▶ **Extracted text**:

______

How to profile your app's performance and Main Thread usage with Instruments and os_signposts
Helm Pro yearly subscribers now get a 30% discount on RocketSim thanks to contingent pricing on the App Store.
Profiling your application and identifying areas where you can optimize your app’s performance is crucial to ensure a smooth experience for your users. As an Apple developer, it is crucial that you are familiar with the tools that Apple provides to perform these tasks.
Instruments is an app that is part of Xcode’s suite of tools that allows developers to profile their apps for things such as memory footprint, CPU usage or animation hitches, and it plays a crucial role in identifying performance bottlenecks in your app.
In this article, I will be showing you how I use the time profiler instrument to check Main Thread usage and optimize my app’s performance.
Launching instruments
The first step to analyze Main Thread usage in your application using the time profiler instrument is to choose the scheme you’d like to profile in Xcode and select the profile option from the product menu in Xcode’s toolbar or execute the same command with the ⌘ + I
keyboard shortcut.
This command will open the Instruments app and prompt you to choose a profiling template. In this article, we will use the Time Profiler template, but I would encourage you to explore the rest and pick the one that best suits your needs.
Recording a trace
Once you have a new window open in Instruments, you will be able to start recording a trace session by clicking the red record button in the top left corner of the window.
This will launch the selected application, which should be the scheme you built for profiling in Xcode, ready for you to interact with it. At this point, you can start navigating to the area of the app you are interested in profiling:
Once you have performed all interactions and visited all the areas of your app you are interested in profiling, you can stop the recording by clicking the stop button in the top left corner of the window.
⚠️ Some issues you might encounter
There are a couple of common issues that you might come across when recording a trace and, in this section, I will show you how to get around them.
The data volume is too high
If you see that the trace stops recording data and shows a warning saying that the data volume is too high for a recording mode of ‘Immediate’, you will need to change the mode in the recording settings to either ‘Deferred’ or ‘Windowed’.
One thing you need to know is that in both these modes you will lose the ability to see the data being logged in real-time.
To change the recording mode, long-press the record button, select the ‘Recording Options’ menu item, expand the ‘Global Options’ section and change the ‘Recording Mode’ to ‘Deferred’ or ‘Last x seconds’.
No symbol names on Xcode 15.3
If you are using Xcode 15.3, you might notice that the symbol names are not being displayed in the trace’s call stack information and you will only be able to see memory addresses:
This issue makes the results from the recording incredibly hard to parse and analyze. The only mode that seems to load symbols correctly is the ‘Deferred’ mode, which is the one I have used in this article.

______

▶ **Raw data**:
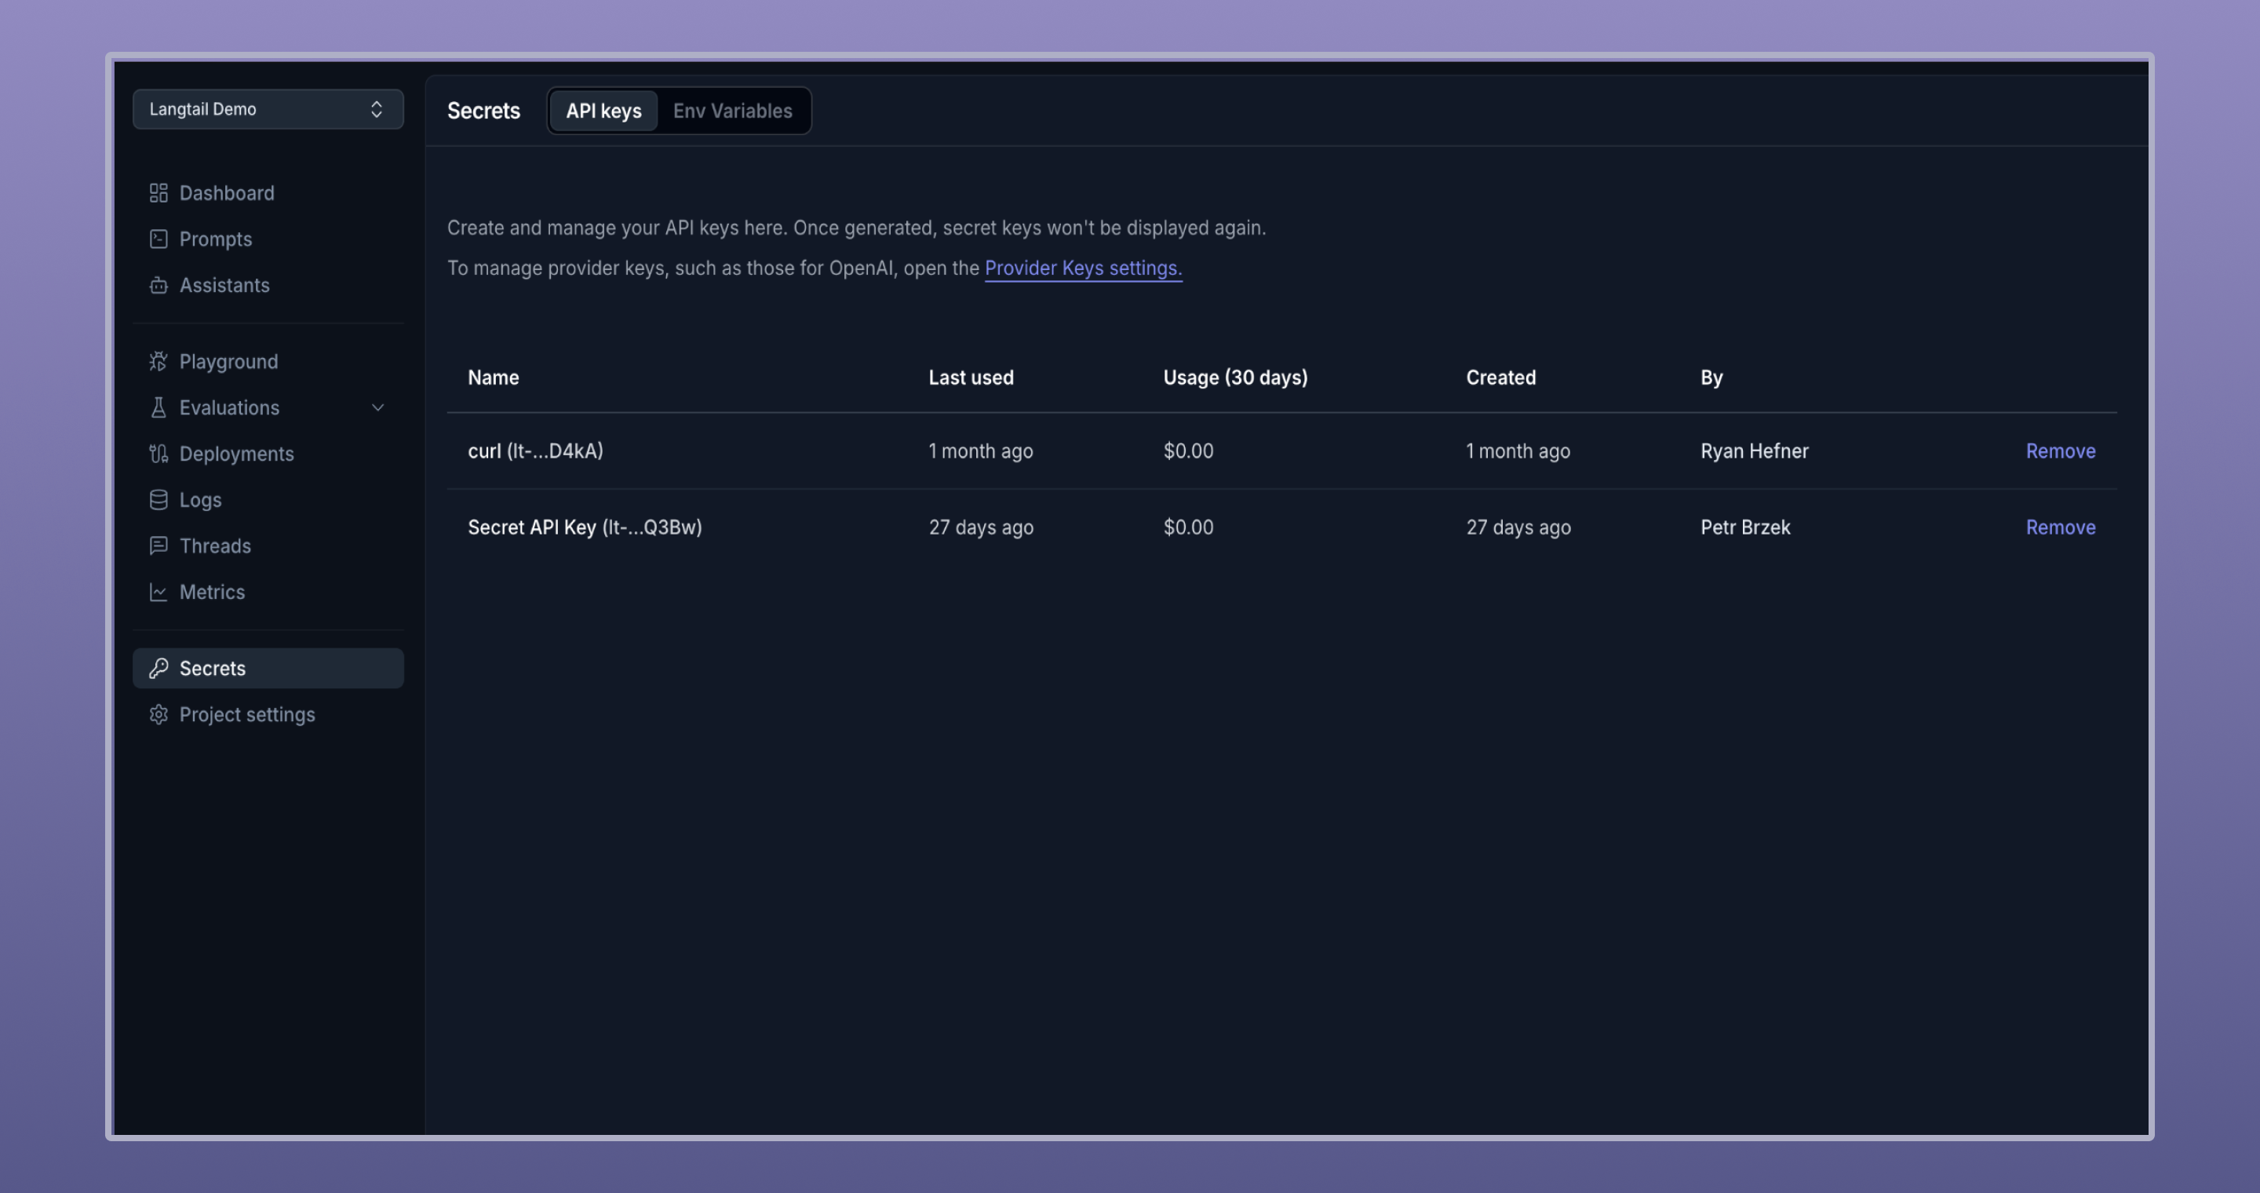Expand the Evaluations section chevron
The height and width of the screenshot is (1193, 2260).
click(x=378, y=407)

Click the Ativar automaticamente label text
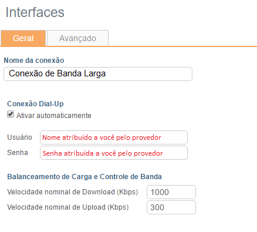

______

▶ **Requirements**:
(1) Does the Instruments article support each of these statements? Answer yes or no for each, and quote the words of the article that decide it. (a) In 'Deferred' and 'Windowed' modes you can still watch the data being logged in real time. (b) The red record button sits in the top left corner of the window. (c) On Xcode 15.3, 'Immediate' is the only mode that seems to load symbols correctly.
(2) Reproduce everything in the Instruments article from "This command will" down to "stop button in the top left corner of the window.".
Answer using only the Instruments article.

▶ **Solutions**:
(1)
(a) No: "in both these modes you will lose the ability to see the data being logged in real-time."
(b) Yes: "clicking the red record button in the top left corner of the window."
(c) No: "The only mode that seems to load symbols correctly is the ‘Deferred’ mode"

(2)
This command will open the Instruments app and prompt you to choose a profiling template. In this article, we will use the Time Profiler template, but I would encourage you to explore the rest and pick the one that best suits your needs.
Recording a trace
Once you have a new window open in Instruments, you will be able to start recording a trace session by clicking the red record button in the top left corner of the window.
This will launch the selected application, which should be the scheme you built for profiling in Xcode, ready for you to interact with it. At this point, you can start navigating to the area of the app you are interested in profiling:
Once you have performed all interactions and visited all the areas of your app you are interested in profiling, you can stop the recording by clicking the stop button in the top left corner of the window.